There are other cultural features in the story showing that God works through established norms of human custom, as long as they are not violations of his moral law. These include the use of a caravan of camels, expensive gifts for the family of the bride, a public well where the women of the town came to draw water, and an elaborate welcome feast offered to the servant by the family of Abraham’s brother Nahor.

The story does not describe the 400 mile journey from Abraham’s home in Canaan to Aram Naharaim (“Aram of the two rivers,” the Tigris and the Euphrates). The trip must have taken several weeks. The faith of Abraham was carried forward in the faithfulness of his loyal servant. It demonstrates to us how God meets us in our own cultural situations and invites us to trust and obey as Abraham did.

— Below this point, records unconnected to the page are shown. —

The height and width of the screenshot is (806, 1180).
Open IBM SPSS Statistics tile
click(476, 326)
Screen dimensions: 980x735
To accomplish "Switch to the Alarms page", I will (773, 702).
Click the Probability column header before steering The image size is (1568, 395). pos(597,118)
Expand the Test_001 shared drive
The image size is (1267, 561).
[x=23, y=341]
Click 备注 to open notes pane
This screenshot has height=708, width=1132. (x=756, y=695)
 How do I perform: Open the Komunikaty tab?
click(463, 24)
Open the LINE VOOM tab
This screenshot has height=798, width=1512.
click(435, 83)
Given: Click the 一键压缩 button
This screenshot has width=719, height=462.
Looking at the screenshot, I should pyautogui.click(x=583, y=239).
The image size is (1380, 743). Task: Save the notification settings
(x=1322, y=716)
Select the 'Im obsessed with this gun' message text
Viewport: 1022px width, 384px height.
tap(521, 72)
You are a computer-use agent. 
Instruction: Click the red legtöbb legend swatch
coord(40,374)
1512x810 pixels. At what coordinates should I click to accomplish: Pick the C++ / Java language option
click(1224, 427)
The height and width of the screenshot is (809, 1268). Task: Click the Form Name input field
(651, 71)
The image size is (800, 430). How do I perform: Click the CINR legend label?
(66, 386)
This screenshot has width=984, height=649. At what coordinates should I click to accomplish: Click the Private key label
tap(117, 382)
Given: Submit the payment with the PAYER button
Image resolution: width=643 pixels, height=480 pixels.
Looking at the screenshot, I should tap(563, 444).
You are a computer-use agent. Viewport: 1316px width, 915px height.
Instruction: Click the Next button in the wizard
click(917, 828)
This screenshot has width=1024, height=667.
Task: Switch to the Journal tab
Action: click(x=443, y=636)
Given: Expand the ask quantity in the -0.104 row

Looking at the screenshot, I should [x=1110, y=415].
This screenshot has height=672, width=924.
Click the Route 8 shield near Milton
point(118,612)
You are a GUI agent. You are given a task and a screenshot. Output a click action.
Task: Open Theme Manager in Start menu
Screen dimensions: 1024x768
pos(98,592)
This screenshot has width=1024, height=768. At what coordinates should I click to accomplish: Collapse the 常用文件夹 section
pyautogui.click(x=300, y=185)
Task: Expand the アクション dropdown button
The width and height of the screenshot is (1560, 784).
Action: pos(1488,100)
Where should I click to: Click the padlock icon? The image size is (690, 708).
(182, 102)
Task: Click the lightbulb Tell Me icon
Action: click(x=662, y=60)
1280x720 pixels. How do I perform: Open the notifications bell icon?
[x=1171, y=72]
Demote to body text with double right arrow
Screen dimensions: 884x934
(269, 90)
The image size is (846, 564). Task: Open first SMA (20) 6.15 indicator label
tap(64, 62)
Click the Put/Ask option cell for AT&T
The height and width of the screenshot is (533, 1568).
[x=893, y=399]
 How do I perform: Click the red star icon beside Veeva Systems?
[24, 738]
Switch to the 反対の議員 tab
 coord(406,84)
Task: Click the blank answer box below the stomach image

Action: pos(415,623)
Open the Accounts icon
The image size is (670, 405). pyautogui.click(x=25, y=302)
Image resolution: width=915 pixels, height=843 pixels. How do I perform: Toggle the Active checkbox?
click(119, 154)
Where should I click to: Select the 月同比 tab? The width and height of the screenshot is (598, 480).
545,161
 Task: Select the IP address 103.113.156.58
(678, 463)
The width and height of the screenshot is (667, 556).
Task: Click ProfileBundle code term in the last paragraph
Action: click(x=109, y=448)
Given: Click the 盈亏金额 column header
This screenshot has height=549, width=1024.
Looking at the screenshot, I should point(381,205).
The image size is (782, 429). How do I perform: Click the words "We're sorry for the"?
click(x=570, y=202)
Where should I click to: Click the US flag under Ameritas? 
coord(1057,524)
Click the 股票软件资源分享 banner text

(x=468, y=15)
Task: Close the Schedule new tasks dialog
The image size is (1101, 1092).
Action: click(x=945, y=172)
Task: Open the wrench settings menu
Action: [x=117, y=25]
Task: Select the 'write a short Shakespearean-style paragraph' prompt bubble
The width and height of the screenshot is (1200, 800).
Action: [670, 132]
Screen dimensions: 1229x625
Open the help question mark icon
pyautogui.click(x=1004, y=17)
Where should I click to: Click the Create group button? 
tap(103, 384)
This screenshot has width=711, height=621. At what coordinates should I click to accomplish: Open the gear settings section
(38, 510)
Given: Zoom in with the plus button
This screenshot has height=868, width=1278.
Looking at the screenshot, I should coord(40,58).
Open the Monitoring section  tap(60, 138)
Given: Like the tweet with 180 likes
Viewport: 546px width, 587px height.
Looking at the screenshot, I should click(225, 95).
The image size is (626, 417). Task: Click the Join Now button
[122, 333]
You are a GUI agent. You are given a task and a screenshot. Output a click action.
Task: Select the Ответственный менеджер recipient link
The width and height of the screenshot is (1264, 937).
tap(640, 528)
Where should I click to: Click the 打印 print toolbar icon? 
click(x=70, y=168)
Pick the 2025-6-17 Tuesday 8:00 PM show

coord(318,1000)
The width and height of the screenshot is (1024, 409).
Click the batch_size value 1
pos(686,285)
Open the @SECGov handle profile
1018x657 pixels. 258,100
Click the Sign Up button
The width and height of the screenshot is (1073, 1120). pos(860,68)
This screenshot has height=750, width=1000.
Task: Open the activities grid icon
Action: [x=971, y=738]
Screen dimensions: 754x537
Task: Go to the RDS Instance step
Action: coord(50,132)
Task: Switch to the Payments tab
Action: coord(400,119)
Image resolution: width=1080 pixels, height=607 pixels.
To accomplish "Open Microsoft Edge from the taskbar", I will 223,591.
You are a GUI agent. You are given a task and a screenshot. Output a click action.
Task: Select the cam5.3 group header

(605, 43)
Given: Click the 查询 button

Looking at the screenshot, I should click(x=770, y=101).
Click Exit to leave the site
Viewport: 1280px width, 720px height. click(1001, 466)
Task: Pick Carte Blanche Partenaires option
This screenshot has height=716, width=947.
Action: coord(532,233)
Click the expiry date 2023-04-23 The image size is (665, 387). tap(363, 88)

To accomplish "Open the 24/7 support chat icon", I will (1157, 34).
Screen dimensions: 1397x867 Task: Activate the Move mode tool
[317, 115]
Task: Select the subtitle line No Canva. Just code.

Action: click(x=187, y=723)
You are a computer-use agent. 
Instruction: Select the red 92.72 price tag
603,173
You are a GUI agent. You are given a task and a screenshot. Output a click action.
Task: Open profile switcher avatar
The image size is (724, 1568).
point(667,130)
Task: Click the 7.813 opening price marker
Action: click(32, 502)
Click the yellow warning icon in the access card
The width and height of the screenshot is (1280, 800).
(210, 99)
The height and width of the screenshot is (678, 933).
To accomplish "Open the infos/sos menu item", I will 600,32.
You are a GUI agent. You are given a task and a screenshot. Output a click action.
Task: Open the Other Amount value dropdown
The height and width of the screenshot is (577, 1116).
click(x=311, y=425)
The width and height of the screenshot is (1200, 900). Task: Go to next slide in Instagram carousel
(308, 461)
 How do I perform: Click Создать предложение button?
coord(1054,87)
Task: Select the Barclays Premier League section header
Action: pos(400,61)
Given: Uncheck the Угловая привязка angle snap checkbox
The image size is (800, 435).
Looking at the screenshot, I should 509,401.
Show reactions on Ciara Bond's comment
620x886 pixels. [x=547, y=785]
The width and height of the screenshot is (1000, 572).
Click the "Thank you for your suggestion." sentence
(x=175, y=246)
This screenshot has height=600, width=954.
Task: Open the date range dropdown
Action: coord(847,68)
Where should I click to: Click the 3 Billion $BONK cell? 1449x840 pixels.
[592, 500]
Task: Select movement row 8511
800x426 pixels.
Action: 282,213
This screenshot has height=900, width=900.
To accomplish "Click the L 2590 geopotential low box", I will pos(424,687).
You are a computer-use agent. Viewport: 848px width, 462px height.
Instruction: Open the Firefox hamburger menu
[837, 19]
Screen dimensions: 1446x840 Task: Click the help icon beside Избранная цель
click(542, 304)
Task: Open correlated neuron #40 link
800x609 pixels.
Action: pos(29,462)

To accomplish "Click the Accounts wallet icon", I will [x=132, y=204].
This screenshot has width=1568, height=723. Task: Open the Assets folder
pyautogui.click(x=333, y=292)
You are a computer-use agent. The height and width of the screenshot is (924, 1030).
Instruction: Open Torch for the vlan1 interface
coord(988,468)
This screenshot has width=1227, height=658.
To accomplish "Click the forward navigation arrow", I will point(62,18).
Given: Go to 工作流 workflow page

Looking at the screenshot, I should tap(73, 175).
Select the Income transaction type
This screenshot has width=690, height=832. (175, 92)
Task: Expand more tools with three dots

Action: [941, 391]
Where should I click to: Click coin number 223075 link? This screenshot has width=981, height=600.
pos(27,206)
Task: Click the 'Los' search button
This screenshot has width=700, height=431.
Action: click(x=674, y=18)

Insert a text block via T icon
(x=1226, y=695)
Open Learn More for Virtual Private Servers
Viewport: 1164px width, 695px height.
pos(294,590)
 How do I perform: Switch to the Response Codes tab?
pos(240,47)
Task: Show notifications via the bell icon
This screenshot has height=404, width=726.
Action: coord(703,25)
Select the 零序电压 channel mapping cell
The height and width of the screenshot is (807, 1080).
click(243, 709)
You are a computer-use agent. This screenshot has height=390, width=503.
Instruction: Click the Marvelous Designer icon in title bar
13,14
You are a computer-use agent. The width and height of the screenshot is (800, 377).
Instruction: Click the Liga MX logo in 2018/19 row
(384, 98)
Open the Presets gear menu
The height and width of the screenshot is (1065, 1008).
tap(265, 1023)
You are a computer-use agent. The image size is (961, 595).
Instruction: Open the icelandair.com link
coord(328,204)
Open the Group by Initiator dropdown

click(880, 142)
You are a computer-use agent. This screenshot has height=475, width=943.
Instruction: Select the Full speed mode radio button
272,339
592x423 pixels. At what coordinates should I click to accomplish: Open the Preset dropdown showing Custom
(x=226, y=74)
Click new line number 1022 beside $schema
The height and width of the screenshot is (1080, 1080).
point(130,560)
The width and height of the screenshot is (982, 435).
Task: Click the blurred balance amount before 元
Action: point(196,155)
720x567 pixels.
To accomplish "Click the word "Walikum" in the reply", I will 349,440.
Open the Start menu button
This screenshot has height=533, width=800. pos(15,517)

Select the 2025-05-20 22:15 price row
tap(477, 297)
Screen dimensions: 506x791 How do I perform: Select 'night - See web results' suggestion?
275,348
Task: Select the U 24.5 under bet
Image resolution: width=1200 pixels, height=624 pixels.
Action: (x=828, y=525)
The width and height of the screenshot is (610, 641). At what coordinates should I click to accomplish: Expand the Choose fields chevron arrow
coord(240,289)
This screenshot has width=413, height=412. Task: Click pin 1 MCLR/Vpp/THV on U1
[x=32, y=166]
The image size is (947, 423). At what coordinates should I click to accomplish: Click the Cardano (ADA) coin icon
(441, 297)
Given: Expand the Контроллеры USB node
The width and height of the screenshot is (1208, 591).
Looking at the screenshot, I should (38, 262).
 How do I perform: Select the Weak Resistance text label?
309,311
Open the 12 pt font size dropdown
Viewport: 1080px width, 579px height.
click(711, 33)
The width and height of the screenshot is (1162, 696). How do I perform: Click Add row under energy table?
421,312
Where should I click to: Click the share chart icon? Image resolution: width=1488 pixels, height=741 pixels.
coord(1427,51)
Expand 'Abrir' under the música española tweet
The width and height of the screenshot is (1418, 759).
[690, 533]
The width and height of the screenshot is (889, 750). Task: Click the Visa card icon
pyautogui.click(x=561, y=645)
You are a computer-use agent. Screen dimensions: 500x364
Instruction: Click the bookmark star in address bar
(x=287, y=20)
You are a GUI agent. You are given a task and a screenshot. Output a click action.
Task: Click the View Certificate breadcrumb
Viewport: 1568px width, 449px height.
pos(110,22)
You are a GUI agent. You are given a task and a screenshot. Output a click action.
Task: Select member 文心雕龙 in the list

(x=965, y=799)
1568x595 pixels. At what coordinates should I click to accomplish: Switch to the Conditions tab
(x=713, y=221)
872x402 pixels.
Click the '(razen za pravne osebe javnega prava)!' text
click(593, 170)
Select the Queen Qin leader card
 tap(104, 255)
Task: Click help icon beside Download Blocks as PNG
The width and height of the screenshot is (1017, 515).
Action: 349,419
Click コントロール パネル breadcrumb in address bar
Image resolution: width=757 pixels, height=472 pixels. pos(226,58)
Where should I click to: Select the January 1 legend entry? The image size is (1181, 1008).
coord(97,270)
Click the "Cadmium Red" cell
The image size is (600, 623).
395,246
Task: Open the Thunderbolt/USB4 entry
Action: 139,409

Joyce Baldwin described this beautifully. “(Abraham) was encouraged to believe that the same Lord who had led him, spoken to him, and sworn on oath to give him descendants, would send his angel before his servant. The servant, however, might not share Abraham’s conviction, so Abraham assured him that he would not be held liable if he came back empty-handed. The solemn oath indicated how deadly serious Abraham was in all he asked of his retainer; on the success of this enterprise depended the separateness of the people of God, a necessary condition for developing a counter-culture that would reflect their walk with God.”